Stored records:
────────
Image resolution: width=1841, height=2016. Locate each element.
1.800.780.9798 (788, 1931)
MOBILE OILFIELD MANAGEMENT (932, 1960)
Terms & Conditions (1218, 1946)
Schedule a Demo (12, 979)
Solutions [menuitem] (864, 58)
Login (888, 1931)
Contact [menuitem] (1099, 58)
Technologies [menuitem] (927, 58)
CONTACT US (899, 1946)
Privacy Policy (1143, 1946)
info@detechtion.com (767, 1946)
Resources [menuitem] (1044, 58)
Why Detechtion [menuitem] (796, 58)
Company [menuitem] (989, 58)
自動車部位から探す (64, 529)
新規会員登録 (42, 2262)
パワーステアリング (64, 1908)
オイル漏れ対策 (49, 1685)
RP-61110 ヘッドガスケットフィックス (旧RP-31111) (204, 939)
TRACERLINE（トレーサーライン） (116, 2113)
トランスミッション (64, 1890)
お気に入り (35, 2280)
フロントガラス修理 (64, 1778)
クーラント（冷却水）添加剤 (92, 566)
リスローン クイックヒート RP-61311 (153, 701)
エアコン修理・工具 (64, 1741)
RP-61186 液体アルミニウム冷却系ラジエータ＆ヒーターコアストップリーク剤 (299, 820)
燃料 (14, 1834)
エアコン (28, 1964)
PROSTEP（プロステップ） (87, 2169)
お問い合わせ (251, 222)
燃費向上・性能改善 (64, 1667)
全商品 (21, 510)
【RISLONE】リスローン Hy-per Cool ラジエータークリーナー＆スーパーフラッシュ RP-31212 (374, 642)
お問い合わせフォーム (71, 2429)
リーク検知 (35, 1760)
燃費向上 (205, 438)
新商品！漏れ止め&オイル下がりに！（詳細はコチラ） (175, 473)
────────
What to do: What is needed is an exact copy of the lines from the one containing "パワーステアリング (64, 1908)" through the last line of the records, and nothing else.

Reply to the task:
パワーステアリング (64, 1908)
オイル漏れ対策 (49, 1685)
RP-61110 ヘッドガスケットフィックス (旧RP-31111) (204, 939)
TRACERLINE（トレーサーライン） (116, 2113)
トランスミッション (64, 1890)
お気に入り (35, 2280)
フロントガラス修理 (64, 1778)
クーラント（冷却水）添加剤 (92, 566)
リスローン クイックヒート RP-61311 (153, 701)
エアコン修理・工具 (64, 1741)
RP-61186 液体アルミニウム冷却系ラジエータ＆ヒーターコアストップリーク剤 (299, 820)
燃料 (14, 1834)
エアコン (28, 1964)
PROSTEP（プロステップ） (87, 2169)
お問い合わせ (251, 222)
燃費向上・性能改善 (64, 1667)
全商品 (21, 510)
【RISLONE】リスローン Hy-per Cool ラジエータークリーナー＆スーパーフラッシュ RP-31212 (374, 642)
お問い合わせフォーム (71, 2429)
リーク検知 (35, 1760)
燃費向上 (205, 438)
新商品！漏れ止め&オイル下がりに！（詳細はコチラ） (175, 473)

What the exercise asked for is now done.